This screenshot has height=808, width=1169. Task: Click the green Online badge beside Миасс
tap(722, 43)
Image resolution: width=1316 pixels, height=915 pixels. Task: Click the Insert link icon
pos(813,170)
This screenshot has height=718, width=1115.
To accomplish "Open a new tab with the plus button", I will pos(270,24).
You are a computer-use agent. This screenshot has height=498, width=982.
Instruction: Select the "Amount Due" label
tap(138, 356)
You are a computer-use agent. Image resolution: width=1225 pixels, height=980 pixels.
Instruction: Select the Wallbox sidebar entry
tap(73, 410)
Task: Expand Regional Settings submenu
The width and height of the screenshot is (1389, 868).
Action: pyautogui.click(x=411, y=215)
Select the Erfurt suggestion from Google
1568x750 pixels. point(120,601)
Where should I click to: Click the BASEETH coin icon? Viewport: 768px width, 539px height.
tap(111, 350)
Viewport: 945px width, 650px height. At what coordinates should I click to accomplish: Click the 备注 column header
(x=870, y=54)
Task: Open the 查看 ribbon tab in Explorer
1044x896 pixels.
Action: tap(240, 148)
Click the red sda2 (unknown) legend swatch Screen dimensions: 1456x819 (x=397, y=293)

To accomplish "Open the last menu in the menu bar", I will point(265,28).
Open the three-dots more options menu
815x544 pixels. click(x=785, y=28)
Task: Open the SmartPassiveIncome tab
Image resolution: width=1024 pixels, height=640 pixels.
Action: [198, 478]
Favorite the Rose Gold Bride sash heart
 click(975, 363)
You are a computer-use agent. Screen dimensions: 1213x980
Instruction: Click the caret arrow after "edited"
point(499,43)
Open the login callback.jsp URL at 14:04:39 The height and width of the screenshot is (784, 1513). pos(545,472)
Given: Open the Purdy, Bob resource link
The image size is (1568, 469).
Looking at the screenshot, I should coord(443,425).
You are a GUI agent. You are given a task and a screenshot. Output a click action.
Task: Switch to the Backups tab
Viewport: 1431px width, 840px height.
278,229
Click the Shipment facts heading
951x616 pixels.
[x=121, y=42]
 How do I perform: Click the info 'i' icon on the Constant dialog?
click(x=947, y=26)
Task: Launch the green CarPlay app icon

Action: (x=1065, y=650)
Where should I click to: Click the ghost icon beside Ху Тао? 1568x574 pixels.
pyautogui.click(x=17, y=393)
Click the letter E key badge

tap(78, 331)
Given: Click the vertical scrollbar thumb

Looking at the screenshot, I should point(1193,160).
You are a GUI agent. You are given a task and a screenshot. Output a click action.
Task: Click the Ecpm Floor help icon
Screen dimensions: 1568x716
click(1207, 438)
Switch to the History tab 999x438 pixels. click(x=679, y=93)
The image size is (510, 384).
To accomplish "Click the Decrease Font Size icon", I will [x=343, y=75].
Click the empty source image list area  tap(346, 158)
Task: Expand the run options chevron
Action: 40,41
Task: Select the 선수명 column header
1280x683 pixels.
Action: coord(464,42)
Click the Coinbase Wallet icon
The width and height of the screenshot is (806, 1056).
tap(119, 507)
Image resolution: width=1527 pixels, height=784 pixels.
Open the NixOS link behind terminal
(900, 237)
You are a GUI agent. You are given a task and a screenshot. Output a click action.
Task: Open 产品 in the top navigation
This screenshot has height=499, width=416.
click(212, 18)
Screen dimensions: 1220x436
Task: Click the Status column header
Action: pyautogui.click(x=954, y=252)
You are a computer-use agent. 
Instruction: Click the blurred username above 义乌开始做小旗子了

## WHAT IS NEEDED
Repeat the material above, starting at the line with "Favorite the Rose Gold Bride sash heart" and going through the line with "[x=121, y=42]", both included.

## WORKED ANSWER
Favorite the Rose Gold Bride sash heart
 click(975, 363)
You are a computer-use agent. Screen dimensions: 1213x980
Instruction: Click the caret arrow after "edited"
point(499,43)
Open the login callback.jsp URL at 14:04:39 The height and width of the screenshot is (784, 1513). pos(545,472)
Given: Open the Purdy, Bob resource link
The image size is (1568, 469).
Looking at the screenshot, I should coord(443,425).
You are a GUI agent. You are given a task and a screenshot. Output a click action.
Task: Switch to the Backups tab
Viewport: 1431px width, 840px height.
278,229
Click the Shipment facts heading
951x616 pixels.
[x=121, y=42]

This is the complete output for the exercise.